In traditional implementations, low-resolution images are run through relatively simple neural-networks. However, using a 224 by 224 pixel image (common in benchmarking) in self-driving would mean the car sees only a few feet ahead clearly. Images with a resolution of at least one or two megapixels are needed to guarantee safety on the road. What happens when large images are used as input?
First, traditional hardware solutions work by storing all data relevant to the processes, other than the weights, in the on-chip cache. This is impossible with large input images. The demands of the process cannot be changed, what can be optimized is how and when the accelerator accesses external memory. Using external memory efficiently is one of the keys to viable hardware solutions for advanced real-world applications.
Second, the time needed for the convolutional tasks to be completed balloons uncontrollably – if the hardware can handle the process at all. Some industry players believe the solution to these problems lies in artificial job parallelization, in other words processing batches. This means that the system completes repeated tasks on batches of data, for example, 64 pictures at a time instead of one at a time. However, this solution is only viable in processes which are not latency-critical.
Continuing the previous example: a car running at 75 mph on a highway with cameras operating at a conservative 30 FPS (frames per second) would take over two seconds to collect one batch of images. Over two seconds have passed and the system has not even begun to process the images. Meanwhile, life and death are still separated by mere milliseconds.
The only long-term solution is for hardware to adapt. What makes GPUs good NN accelerators is their high performance and massive data-bandwidth.

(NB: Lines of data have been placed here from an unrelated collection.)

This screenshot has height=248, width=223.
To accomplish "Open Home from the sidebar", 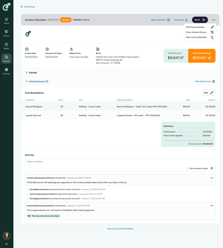I will pos(6,21).
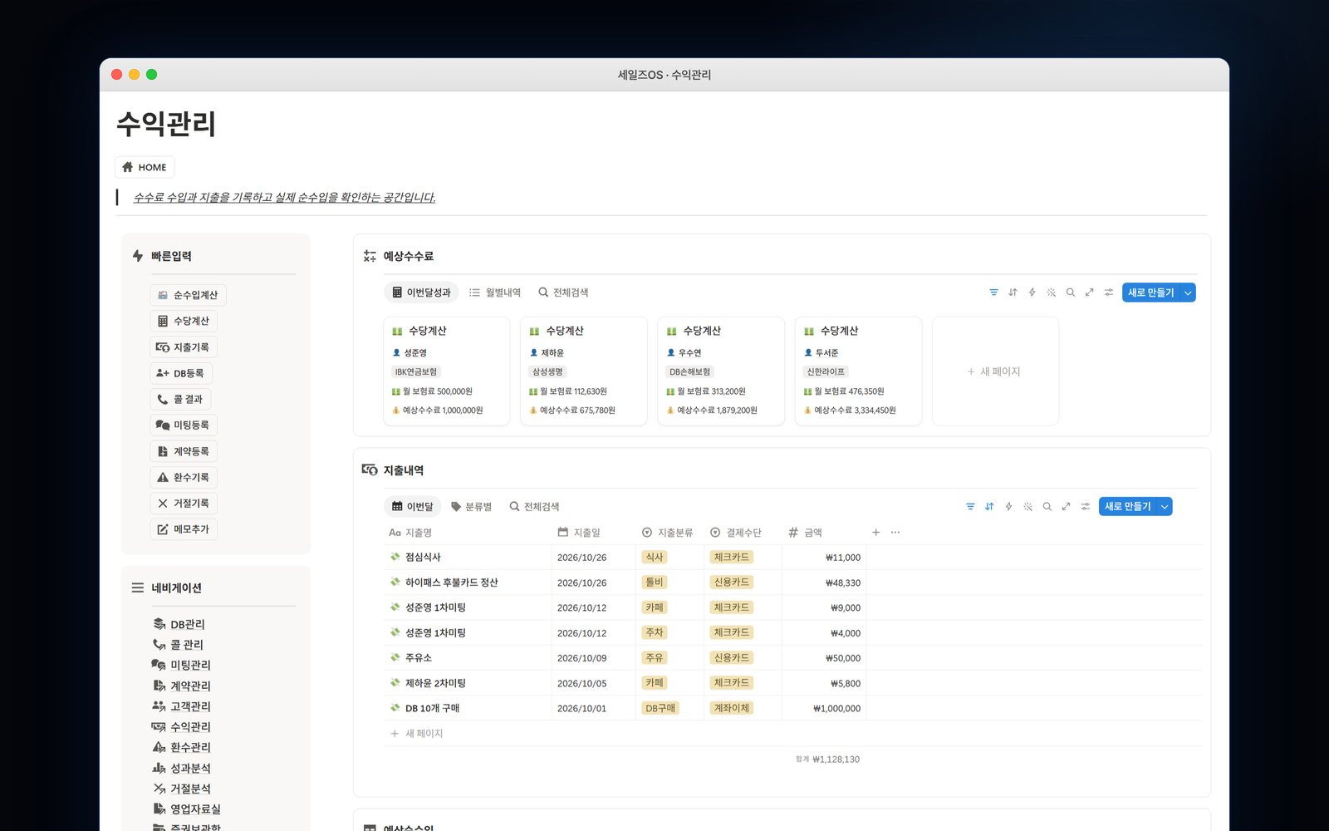Expand dropdown arrow beside 지출내역 새로 만들기
Viewport: 1329px width, 831px height.
(1165, 506)
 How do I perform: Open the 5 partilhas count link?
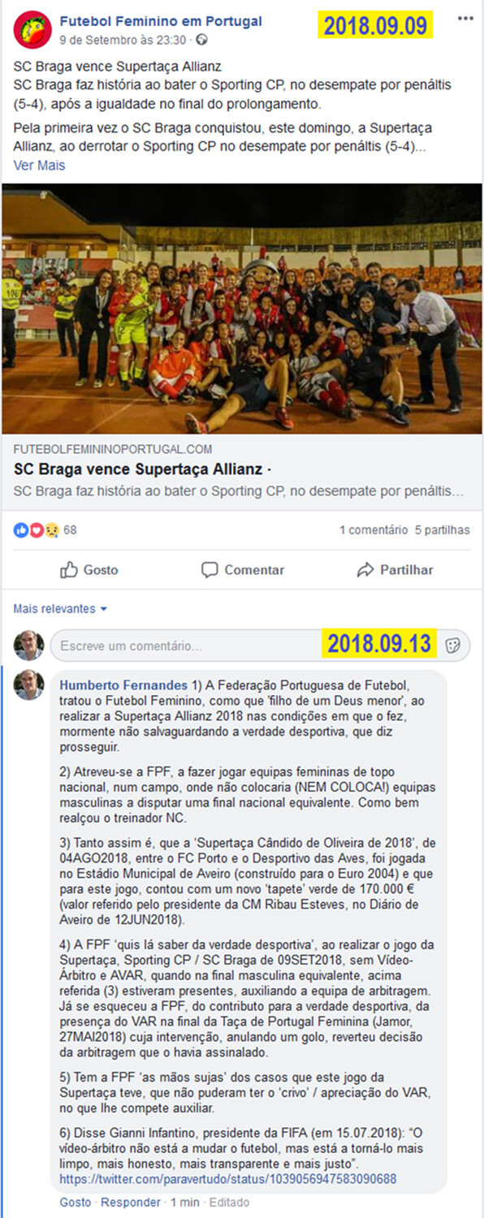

They are, in a sense, a naïve implementation of what embedded NN accelerators for computer vision should be, completing the tasks at hand but consuming large amounts of power.
To be truly effective, aiWare is tuned to the challenges of high-resolution input images in a latency-critical environment and streamlines the processes which most severely affect its operation. It optimizes the way external memory is accessed, reading and writing data to and from the external memory as few times as possible. Second, it maximizes MAC utilization, and brings the number of mathematical operations required to complete a task close to the theoretical minimum. Avoiding reading and writing partial results drastically reduces the strain put on external memory.
Accessing external memory is an extremely power-hungry task, but is also where the greatest gains can be made. To achieve this goal the very way RAM is accessed may have to be changed. So much so, that random access memory may not be random much longer. Today’s solutions use only a fraction of the total external data-bandwidth and a huge amount of potential speed is lost. Optimizing the bandwidth and speed of the accelerators external memory is yet another way to save power.
Ideally the power consumption of a complete L5 autonomous system should be below 50 W. A tiny amount compared to the 400–1000 W that GPU-based systems in today’s prototype vehicles consume. This makes power efficiency a central characteristic of any hardware solution for self-driving use-cases.
With the importance of artificial intelligence in our everyday lives constantly increasing, hardware suppliers must now solve a myriad of unforeseen difficulties. However, only hardware designs that keep the points above in mind will cope with the demands of latency-critical computer vision. This is why we have created aiWare.